[Records from a data collection]
▬▬▬▬▬▬

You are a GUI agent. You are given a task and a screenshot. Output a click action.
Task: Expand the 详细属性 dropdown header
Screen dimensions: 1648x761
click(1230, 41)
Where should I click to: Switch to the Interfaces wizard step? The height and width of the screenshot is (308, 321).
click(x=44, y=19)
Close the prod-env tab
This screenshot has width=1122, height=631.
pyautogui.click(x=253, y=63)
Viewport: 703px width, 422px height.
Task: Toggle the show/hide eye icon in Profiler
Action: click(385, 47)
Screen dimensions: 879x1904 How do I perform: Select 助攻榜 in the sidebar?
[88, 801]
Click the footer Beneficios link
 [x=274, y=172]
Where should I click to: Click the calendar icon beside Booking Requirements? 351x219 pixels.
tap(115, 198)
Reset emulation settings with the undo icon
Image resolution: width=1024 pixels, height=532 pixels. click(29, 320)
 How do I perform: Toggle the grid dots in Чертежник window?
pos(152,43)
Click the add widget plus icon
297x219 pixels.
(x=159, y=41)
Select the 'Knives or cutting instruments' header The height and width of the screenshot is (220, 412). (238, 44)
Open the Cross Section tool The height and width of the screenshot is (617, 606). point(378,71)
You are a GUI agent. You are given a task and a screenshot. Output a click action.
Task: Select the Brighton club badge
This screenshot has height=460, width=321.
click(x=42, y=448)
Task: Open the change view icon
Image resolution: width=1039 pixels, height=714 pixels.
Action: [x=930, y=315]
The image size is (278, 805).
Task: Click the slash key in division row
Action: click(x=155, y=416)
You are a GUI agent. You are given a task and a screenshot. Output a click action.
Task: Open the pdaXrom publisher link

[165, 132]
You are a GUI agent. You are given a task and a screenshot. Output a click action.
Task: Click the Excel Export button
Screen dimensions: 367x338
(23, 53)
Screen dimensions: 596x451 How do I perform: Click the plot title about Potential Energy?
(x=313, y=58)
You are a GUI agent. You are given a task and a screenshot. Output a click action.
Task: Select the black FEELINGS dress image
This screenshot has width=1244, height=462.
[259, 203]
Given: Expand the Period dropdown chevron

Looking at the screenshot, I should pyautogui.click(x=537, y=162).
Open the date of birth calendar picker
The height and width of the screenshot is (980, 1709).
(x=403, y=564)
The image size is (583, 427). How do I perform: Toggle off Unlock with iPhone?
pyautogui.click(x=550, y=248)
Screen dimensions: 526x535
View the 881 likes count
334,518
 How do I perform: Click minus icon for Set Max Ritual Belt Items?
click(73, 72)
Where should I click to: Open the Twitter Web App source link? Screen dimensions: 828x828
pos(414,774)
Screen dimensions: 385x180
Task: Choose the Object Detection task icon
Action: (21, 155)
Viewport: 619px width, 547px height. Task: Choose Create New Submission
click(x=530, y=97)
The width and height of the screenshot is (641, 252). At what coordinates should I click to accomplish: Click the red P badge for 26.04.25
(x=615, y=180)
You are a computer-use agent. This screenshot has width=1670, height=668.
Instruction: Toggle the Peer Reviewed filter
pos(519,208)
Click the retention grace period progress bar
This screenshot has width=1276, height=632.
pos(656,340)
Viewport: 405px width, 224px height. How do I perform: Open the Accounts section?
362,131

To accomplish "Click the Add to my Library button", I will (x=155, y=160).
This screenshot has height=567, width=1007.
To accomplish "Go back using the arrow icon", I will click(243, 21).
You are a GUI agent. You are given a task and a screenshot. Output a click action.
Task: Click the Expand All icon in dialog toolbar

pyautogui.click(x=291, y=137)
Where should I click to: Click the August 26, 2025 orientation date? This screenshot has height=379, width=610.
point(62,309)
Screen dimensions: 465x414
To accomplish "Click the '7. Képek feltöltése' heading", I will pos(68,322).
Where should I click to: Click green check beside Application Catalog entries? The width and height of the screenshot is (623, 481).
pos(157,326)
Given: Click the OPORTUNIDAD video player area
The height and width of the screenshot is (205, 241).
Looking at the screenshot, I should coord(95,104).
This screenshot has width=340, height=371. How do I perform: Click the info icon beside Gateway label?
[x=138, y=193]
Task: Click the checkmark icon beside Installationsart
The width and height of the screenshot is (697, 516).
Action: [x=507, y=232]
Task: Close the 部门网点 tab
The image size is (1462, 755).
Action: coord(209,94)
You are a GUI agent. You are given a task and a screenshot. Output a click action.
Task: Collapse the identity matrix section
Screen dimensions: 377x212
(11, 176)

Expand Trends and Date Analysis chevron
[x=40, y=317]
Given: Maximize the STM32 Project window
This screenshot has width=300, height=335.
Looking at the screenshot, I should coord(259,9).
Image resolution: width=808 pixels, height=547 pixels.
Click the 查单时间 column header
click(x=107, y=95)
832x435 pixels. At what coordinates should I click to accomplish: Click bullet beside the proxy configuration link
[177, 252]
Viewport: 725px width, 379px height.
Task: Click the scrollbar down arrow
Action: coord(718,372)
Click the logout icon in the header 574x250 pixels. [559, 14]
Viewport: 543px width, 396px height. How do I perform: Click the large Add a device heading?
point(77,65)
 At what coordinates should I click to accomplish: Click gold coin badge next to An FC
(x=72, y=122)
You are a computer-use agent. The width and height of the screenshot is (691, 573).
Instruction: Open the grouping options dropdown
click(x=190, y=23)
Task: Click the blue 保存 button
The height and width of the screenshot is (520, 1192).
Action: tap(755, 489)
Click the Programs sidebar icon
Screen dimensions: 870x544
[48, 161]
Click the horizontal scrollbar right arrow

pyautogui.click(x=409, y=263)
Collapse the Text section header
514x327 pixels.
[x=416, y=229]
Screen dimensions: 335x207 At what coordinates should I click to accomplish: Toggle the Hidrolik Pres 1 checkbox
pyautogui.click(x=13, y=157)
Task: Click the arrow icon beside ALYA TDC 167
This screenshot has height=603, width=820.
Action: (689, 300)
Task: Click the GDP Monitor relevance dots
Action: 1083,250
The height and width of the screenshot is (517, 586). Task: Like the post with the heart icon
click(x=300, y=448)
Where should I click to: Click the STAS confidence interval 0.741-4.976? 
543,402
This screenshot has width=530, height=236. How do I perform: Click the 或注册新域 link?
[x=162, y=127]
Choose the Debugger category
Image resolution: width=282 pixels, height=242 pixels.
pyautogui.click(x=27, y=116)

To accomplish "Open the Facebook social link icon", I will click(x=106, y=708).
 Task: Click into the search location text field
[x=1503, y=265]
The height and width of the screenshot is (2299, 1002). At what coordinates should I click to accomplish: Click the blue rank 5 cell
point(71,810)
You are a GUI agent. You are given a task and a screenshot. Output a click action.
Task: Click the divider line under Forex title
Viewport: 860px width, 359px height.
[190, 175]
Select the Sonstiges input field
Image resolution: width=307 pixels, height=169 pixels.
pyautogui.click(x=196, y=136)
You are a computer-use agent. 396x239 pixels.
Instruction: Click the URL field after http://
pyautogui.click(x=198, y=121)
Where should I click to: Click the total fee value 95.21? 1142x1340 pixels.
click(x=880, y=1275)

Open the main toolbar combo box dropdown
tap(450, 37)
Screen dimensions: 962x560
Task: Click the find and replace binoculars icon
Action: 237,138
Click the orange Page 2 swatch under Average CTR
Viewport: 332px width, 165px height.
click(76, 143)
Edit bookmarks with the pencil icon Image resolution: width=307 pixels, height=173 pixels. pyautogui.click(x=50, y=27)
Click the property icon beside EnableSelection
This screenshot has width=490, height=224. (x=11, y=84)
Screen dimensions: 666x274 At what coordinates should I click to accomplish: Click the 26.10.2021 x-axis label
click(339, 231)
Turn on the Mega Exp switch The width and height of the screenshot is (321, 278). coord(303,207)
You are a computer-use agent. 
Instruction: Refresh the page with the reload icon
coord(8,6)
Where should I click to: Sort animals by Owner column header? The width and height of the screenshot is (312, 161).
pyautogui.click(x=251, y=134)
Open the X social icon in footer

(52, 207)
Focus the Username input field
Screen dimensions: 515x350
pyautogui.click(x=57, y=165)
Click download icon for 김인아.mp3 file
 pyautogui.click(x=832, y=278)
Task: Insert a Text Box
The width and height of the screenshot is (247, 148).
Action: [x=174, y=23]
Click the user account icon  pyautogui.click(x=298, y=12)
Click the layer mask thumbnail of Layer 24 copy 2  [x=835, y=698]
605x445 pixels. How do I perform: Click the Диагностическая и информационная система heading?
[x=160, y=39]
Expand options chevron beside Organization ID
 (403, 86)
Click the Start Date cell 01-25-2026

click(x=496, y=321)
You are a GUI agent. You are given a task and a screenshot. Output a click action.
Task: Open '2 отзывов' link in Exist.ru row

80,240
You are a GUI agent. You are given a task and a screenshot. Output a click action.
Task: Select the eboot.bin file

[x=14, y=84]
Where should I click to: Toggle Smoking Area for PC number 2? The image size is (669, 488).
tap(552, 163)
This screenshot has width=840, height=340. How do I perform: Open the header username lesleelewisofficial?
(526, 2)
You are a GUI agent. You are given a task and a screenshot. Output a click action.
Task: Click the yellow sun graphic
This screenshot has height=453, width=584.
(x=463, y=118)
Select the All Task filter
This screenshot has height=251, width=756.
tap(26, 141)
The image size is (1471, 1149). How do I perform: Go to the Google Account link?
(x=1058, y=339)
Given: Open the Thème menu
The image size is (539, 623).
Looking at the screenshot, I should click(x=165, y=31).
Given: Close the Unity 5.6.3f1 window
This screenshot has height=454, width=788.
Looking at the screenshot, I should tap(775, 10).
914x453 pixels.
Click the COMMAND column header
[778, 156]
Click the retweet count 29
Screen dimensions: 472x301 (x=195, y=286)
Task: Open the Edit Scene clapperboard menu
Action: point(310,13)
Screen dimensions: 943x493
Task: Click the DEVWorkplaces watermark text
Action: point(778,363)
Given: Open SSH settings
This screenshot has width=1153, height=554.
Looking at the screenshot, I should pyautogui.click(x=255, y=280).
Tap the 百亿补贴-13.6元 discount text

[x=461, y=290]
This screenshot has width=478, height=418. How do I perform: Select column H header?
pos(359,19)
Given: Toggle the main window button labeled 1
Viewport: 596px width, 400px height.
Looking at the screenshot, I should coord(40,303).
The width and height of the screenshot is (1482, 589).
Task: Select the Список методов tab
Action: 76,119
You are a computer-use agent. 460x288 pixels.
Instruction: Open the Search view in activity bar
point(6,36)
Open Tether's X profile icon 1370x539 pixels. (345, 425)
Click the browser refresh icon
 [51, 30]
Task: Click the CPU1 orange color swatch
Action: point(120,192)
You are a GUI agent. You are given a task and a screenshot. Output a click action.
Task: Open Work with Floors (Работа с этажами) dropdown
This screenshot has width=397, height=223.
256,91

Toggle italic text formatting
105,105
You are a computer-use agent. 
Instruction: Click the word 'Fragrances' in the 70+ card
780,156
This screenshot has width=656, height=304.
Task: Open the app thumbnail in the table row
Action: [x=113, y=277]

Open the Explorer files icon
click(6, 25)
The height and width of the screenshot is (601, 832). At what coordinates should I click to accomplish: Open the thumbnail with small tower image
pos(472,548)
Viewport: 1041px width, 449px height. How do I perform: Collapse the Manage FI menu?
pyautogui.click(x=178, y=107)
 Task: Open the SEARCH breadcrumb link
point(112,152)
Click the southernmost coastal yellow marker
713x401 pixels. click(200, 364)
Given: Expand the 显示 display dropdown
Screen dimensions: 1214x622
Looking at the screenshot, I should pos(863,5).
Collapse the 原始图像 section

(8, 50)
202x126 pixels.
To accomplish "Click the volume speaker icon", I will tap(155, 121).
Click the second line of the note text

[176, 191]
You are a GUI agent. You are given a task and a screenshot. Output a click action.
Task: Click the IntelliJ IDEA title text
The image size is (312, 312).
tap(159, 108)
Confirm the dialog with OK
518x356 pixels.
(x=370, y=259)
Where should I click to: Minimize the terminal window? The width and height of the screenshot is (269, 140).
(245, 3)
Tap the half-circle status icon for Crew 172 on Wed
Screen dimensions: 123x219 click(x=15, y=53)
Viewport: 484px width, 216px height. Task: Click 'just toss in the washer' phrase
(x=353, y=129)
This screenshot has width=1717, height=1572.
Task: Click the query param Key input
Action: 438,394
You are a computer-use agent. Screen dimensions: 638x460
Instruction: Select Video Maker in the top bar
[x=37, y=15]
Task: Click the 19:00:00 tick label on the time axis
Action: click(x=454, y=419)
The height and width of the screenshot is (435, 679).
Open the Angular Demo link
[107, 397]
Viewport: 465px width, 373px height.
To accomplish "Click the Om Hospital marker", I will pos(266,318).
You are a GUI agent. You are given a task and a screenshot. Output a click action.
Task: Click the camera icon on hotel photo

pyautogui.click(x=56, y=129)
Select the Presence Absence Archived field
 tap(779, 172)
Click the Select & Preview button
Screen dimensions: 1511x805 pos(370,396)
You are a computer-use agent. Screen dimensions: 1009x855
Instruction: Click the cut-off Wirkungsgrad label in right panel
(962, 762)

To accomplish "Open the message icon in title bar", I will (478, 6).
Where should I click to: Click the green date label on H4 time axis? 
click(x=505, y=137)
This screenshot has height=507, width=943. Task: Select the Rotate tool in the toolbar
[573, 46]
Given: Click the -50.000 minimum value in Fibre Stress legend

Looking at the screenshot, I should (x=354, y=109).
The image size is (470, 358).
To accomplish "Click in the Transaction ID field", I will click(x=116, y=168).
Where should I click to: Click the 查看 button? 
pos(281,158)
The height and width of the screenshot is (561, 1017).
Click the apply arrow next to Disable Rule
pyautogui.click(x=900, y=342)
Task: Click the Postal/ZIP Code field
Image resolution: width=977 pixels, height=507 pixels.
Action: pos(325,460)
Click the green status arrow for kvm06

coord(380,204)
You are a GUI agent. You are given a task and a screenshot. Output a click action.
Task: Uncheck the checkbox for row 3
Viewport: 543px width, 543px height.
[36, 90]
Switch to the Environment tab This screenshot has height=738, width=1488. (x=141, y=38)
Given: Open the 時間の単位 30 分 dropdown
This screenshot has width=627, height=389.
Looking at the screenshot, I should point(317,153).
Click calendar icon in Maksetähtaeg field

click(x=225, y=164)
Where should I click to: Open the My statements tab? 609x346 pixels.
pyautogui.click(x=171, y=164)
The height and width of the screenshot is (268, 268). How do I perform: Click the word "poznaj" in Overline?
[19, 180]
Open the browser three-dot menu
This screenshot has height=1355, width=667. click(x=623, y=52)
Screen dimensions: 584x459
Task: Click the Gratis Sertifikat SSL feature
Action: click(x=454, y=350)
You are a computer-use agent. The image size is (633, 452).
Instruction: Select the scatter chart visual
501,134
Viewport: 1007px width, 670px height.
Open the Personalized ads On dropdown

▬▬▬▬▬▬

Only the number is wanted: how many lines of these entries contain the string "computer"?

9